Knight et al produced an immortalized oral progenitor cell line that secretes small extracellular vesicles (sEVs) which stimulate positive wound healing responses (increased fibroblast migration/proliferation) as well as deliver potential anti-scarring properties (inhibition of myofibroblast formation). OMLP-PC(L)sEVs demonstrate an increased potency/functionality over more commonly described mesenchymal stromal cell-derived sEVs, presenting oral sEVs as a preferential product for the therapeutic development. Scar formation during wound repair can be devastating for affected individuals. Our group previously documented the therapeutic potential of novel progenitor cell populations from the non-scarring buccal mucosa.
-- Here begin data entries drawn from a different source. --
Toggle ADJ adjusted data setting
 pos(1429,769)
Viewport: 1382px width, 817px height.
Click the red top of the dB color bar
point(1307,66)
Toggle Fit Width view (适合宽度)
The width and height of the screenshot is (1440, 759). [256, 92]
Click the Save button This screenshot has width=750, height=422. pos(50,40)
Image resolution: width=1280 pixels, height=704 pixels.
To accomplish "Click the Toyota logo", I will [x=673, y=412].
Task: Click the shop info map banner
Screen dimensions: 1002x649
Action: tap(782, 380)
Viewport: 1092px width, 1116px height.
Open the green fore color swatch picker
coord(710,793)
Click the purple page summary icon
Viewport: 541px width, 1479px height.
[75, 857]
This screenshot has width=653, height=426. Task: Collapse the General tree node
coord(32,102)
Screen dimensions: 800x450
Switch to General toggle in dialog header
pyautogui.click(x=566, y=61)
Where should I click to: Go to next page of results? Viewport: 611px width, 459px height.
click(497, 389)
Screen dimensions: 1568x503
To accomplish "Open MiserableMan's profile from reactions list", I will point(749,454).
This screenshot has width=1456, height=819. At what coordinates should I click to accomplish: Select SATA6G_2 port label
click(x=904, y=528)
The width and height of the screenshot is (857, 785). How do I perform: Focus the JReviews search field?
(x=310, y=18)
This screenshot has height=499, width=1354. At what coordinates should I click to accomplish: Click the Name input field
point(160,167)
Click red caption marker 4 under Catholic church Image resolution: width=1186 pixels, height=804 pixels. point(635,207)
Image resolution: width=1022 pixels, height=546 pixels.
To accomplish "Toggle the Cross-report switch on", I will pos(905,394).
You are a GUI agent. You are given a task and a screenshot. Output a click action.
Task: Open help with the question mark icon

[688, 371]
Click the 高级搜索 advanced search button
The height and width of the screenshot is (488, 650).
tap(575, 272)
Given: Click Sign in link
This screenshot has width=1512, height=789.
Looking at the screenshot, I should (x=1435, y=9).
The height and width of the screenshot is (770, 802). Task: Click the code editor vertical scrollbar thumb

These Oral Mucosa Lamina Propria-Progenitor Cells (OMLP-PCs) are multipotent, immunosuppressive, and antibacterial. Small extracellular vesicles (sEVs) may play important roles in stem cell-mediated repair in varied settings; hence, we investigated sEVs from this source for wound repair. We created an hTERT immortalized OMLP-PC line (OMLP-PCL) and confirmed retention of morphology, lineage plasticity, surface markers, and functional properties. sEVs isolated from OMLP-PCL were analyzed by nanoparticle tracking analysis, Cryo-EM and flow cytometry. Compared to bone marrow-derived mesenchymal stromal cells (BM-MSC) sEVs, OMLP-PCL sEVs were more potent at driving wound healing functions, including cell proliferation and wound repopulation and downregulated myofibroblast formation. A reduced scarring potential was further demonstrated in a preclinical in vivo model. Manipulation of OMLP-PCL sEVs may provide novel options for non-scarring wound healing in clinical settings.

Automated summary

Researchers have developed an immortalized oral progenitor cell line that produces small extracellular vesicles (sEVs) capable of promoting wound healing and inhibiting scar formation. These oral sEVs show higher potency and functionality compared to sEVs derived from other cell sources, making them a preferred product for therapeutic development. This study provides a new option for non-scarring wound healing in clinical settings.